Why couldn’t we do the same for project management?

So, let’s say me and my client want to create a fifteen page site with some dynamic components. I would go to my Ghost Man app, open it up and click “start new project.” It would basically “Wizard” me through the process of planning. Each new page, each new action item, would adjust the number of tickets I would need to complete. So, say one of the items is “build a podcast feed”. It would generate tickets for:

  • Get audio files created and edited for first episode(s)
  • Set up feed on fireside.fm or other hosting platform
  • Write show notes for each episode

And, on top of that, it would adjust the burndown. “Level of Effort” would be pre-calculated. It could keep an eye on how much time and money we have to get things done. It would email the client and I about potential trouble spots. It would remind us to sign our timesheets.

I understand that what I’m talking about is an extension of artificial intelligence that could create the next SkyNet. I know it’s something of a pipe dream. But MAN would it help me out.

And so, I decided to do the next best thing to creating a perfect computer simulation of a project manager: I spoke to a human project manager. A friend of mine who has a lot of PM experience told me he’d be willing to help me on the next project I handle. I’d pay him a portion of the money I’d be making to create the site in exchange for some basic, productive project planning. Why wouldn’t I bill his time to the client? I could, but it’s a small project, and the planning is more for my benefit than the client’s. So I’m treating myself to productive project management input. If it goes well, I think I’ll make it a part of my future projects. It’s damn near a selling point.

I don’t know why this feels like such a revelation to me. It might be because I worked on so many projects where I had no one to manage the actual project, or to provide a framework for completion. I had me. And I’m finally willing to say it out loud: I’m a shitty project manager. I’m really not good at it. I’m creative and inventive and I love solving problems, but I’m not built like a PM. They’re a wholly different creature and they enjoy this kind of thing. I’d be stupid not to leverage them as a resource.

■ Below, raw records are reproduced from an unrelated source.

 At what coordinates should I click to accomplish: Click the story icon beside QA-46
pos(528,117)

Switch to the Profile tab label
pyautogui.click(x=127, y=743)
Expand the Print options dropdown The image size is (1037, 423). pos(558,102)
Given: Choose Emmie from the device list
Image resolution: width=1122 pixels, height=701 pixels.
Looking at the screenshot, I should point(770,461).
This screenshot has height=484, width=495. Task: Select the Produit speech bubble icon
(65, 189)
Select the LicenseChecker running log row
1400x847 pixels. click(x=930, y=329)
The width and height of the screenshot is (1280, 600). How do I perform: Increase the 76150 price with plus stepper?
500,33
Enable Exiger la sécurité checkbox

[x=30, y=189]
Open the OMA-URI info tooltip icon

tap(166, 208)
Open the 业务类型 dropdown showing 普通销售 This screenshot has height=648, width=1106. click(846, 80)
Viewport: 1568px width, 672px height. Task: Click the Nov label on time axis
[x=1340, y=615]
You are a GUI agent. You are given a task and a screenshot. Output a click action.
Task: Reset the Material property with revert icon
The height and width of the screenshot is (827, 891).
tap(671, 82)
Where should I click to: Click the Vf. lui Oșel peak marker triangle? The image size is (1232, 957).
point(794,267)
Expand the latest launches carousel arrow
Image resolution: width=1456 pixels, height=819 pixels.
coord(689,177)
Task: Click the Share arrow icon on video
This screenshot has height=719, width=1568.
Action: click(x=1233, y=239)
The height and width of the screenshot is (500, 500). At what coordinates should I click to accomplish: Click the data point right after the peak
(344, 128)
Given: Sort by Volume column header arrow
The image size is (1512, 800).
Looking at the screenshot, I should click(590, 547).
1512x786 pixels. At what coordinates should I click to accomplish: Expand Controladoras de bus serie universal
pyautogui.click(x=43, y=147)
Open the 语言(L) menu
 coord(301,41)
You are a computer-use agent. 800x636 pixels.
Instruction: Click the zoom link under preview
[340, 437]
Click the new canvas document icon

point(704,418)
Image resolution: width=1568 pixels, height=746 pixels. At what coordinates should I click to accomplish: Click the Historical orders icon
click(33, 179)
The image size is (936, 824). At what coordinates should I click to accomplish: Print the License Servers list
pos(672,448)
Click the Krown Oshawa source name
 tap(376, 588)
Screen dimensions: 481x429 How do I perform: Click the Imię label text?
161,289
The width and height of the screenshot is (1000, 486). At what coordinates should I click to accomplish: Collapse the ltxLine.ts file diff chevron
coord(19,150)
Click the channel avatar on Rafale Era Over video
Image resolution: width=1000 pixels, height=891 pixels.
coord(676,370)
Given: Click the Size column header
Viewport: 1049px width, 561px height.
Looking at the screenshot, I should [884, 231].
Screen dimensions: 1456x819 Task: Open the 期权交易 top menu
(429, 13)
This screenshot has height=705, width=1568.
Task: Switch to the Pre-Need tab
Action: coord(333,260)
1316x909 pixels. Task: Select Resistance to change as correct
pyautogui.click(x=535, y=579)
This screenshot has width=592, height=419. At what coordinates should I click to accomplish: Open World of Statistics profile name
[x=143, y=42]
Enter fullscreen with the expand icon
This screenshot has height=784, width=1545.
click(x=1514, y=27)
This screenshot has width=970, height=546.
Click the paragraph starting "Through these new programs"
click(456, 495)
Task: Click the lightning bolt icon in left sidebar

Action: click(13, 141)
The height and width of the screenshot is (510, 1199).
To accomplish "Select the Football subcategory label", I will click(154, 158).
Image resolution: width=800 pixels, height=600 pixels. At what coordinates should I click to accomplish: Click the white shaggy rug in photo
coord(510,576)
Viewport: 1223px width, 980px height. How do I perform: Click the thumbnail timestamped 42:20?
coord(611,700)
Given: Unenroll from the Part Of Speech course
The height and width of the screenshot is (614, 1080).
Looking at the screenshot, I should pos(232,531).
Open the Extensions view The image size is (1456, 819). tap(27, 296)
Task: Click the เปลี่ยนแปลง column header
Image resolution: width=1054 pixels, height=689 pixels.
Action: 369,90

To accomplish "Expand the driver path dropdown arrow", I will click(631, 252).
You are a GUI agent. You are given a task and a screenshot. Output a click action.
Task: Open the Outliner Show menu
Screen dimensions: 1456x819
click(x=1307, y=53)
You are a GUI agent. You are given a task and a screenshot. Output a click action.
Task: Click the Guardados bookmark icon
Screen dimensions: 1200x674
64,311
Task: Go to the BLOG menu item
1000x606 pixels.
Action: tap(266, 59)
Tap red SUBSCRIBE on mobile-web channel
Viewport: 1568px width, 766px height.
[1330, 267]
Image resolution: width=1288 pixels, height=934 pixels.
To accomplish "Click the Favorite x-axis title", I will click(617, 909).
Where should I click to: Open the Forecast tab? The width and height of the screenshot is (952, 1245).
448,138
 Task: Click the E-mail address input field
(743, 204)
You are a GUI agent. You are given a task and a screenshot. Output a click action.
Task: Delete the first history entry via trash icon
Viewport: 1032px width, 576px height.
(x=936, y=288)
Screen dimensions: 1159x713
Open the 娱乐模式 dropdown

Consider your next side hustle or personal project. Picture yourself midway through and envision, realistically, how well things are going. Are you in a tug-of-war with the client over who owes whom some deliverable? Are you starting to get antsy about how much time you’re spending on one aspect of the site? Are you swirling into a Javascript k-hole? Are you stuck on second and it’s your turn at bat?

You have two options: one, employ a project management app that knows all the tricky parts of project work and has the kind of processing power that only a human with real experience can bring to bear; or two, get a real project manager involved, even if only briefly. You don’t have Ghost Man anymore…it’s time to go find some other kids who are eager to play. The game will go much more smoothly.